- **Brief**
The output should be all entries, each matching the original exactly.

- **Input records**
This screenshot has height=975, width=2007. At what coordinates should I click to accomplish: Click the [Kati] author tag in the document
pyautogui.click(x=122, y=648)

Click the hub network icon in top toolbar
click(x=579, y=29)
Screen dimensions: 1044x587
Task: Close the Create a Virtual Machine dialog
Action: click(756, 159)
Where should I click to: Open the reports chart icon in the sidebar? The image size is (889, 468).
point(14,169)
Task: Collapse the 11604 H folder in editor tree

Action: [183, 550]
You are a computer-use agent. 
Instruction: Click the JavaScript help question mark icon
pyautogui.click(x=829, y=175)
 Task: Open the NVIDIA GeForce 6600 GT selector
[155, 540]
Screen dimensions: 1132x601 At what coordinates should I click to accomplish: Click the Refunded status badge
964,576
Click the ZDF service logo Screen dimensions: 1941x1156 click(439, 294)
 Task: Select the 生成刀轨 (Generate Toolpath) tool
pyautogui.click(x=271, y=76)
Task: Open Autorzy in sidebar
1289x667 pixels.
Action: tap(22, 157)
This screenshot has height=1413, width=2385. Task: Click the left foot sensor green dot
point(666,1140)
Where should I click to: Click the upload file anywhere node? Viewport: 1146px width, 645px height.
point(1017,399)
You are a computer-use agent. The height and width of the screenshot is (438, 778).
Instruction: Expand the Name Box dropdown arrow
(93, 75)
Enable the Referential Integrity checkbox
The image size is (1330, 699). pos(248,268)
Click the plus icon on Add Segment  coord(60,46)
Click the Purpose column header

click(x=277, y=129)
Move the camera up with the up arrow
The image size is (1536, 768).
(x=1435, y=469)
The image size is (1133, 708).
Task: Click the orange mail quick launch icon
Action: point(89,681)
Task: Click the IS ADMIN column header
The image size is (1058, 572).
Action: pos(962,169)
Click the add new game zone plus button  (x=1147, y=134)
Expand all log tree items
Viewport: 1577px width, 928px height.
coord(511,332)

- **Answer box**
This screenshot has height=975, width=2007. At what coordinates should I click to accomplish: Click the [Kati] author tag in the document
pyautogui.click(x=122, y=648)

Click the hub network icon in top toolbar
click(x=579, y=29)
Screen dimensions: 1044x587
Task: Close the Create a Virtual Machine dialog
Action: click(756, 159)
Where should I click to: Open the reports chart icon in the sidebar? The image size is (889, 468).
point(14,169)
Task: Collapse the 11604 H folder in editor tree

Action: [183, 550]
You are a computer-use agent. 
Instruction: Click the JavaScript help question mark icon
pyautogui.click(x=829, y=175)
 Task: Open the NVIDIA GeForce 6600 GT selector
[155, 540]
Screen dimensions: 1132x601 At what coordinates should I click to accomplish: Click the Refunded status badge
964,576
Click the ZDF service logo Screen dimensions: 1941x1156 click(439, 294)
 Task: Select the 生成刀轨 (Generate Toolpath) tool
pyautogui.click(x=271, y=76)
Task: Open Autorzy in sidebar
1289x667 pixels.
Action: tap(22, 157)
This screenshot has height=1413, width=2385. Task: Click the left foot sensor green dot
point(666,1140)
Where should I click to: Click the upload file anywhere node? Viewport: 1146px width, 645px height.
point(1017,399)
You are a computer-use agent. The height and width of the screenshot is (438, 778).
Instruction: Expand the Name Box dropdown arrow
(93, 75)
Enable the Referential Integrity checkbox
The image size is (1330, 699). pos(248,268)
Click the plus icon on Add Segment  coord(60,46)
Click the Purpose column header

click(x=277, y=129)
Move the camera up with the up arrow
The image size is (1536, 768).
(x=1435, y=469)
The image size is (1133, 708).
Task: Click the orange mail quick launch icon
Action: point(89,681)
Task: Click the IS ADMIN column header
The image size is (1058, 572).
Action: pos(962,169)
Click the add new game zone plus button  (x=1147, y=134)
Expand all log tree items
Viewport: 1577px width, 928px height.
coord(511,332)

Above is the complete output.